The Department of Comparative Literature at the University of Michigan has been attracting over the years a younger generation of wonderful scholars who incorporate modern Greek culture into their study and research, and Charriere is one of them. Among those who have graduated and are distinguishing themselves in the academy are Aslı Iğsız from Turkey, Assistant Professor of Middle Eastern and Islamic Studies at New York University, and Maria Hadjipolykarpou from Cyprus, Lecturer in Modern Greek in the Department of Classics at Columbia University.
* Arthur Rimbaud
Voyelles/Vowels
A noir, E blanc, I rouge, U vert, O bleu: voyelles
A black, E white, I red, U green, O blue: vowels
Je dirai quelque jour vos naissances latentes:
I shall tell, one day, of your mysterious origins:
A, noir corset velu des mouches éclatantes
A, black velvety jacket of brilliant flies
Qui bombinent autour des puanteurs cruelles,
which buzz around cruel smells,
Golfes d’ombre; E, candeurs des vapeurs et des tentes,
gulfs of shadow; E, whiteness of vapours and of tents,
Lances des glaciers fiers, rois blancs, frissons d’ombelles;
lances of proud glaciers, white kings, shivers of cow-parsley;
I, pourpres, sang craché, rire des lèvres belles
I, purples, spat blood, smile of beautiful lips
Dans la colère ou les ivresses pénitentes;
in anger or in the raptures of penitence;
U, cycles, vibrements divins des mers virides,
U, waves, divine shudderings of viridian seas,
Paix des pâtis semés d’animaux, paix des rides
the peace of pastures dotted with animals, the peace of the furrows
Que l’alchimie imprime aux grands fronts studieux;
which alchemy prints on broad studious foreheads;
O, suprême Clairon plein des strideurs étranges,
O, sublime Trumpet full of strange piercing sounds,
Silences traversés des Mondes et des Anges:
silences crossed by Angels and by Worlds
— O l’Oméga, rayon violet de Ses Yeux!
— O the Omega, the violet ray of Her Eyes!

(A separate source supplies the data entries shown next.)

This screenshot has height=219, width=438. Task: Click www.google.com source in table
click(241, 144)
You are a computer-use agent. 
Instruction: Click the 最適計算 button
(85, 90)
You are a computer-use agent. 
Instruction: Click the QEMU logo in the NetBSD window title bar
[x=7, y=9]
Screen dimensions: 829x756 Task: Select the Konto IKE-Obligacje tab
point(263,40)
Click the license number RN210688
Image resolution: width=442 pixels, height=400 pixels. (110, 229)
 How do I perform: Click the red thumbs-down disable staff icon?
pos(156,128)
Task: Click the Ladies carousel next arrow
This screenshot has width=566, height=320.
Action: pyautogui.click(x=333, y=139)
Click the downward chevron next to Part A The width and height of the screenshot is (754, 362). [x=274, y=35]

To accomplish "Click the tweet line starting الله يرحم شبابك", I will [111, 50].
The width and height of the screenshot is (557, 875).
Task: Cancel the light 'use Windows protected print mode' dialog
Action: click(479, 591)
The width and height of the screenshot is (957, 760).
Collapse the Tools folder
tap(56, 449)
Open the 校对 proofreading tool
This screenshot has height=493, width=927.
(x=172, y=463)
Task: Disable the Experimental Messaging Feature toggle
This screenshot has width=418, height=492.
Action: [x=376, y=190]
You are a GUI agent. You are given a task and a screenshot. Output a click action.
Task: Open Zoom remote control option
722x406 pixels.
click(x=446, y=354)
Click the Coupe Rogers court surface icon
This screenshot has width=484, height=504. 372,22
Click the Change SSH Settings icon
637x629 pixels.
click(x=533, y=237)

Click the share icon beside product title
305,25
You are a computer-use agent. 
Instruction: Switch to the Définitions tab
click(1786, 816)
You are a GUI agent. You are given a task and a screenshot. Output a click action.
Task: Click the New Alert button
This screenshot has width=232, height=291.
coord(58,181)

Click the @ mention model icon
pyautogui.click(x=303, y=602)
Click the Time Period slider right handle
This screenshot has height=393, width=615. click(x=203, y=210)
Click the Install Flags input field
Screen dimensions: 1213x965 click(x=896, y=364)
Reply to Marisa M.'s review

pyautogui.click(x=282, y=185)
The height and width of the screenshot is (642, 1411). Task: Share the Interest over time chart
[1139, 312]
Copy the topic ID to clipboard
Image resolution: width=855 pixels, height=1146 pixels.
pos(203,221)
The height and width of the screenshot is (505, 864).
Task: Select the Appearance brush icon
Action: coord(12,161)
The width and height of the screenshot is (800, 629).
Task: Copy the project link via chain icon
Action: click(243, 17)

L’étoile a pluré rose au coeur de tes oreilles,
The star has wept rose-color in the heart of your ears,
L’infini roulé blanc de ta nuque à tes reins;
the infinite rolled white from your nape to the small of your back;
La mer a perlé rousse à tes mammes vermeilles,
the sea has broken russet at your vermilion nipples,
Et l’Homme saigné noir à ton flanc souverain.
and Man bled black at your royal side.
(prose translation by Oliver Bernard)
** Absinthe was known as the “green fairy.” In Green: Mélodies françaises (2015), their second album of French song from the 19th-20th c., following Opium: Mélodies françaises (2009), French counter-tenor Philippe Jaroussky and pianist Jérôme Ducros perform 43 settings of poems by Paul Verlaine (1844-96) by many French composers, from his contemporaries (Massenet, Debussy, Faure) through the next generation (Honegger) to songwriters from the 1940s-1970s (Brassens, Trenet).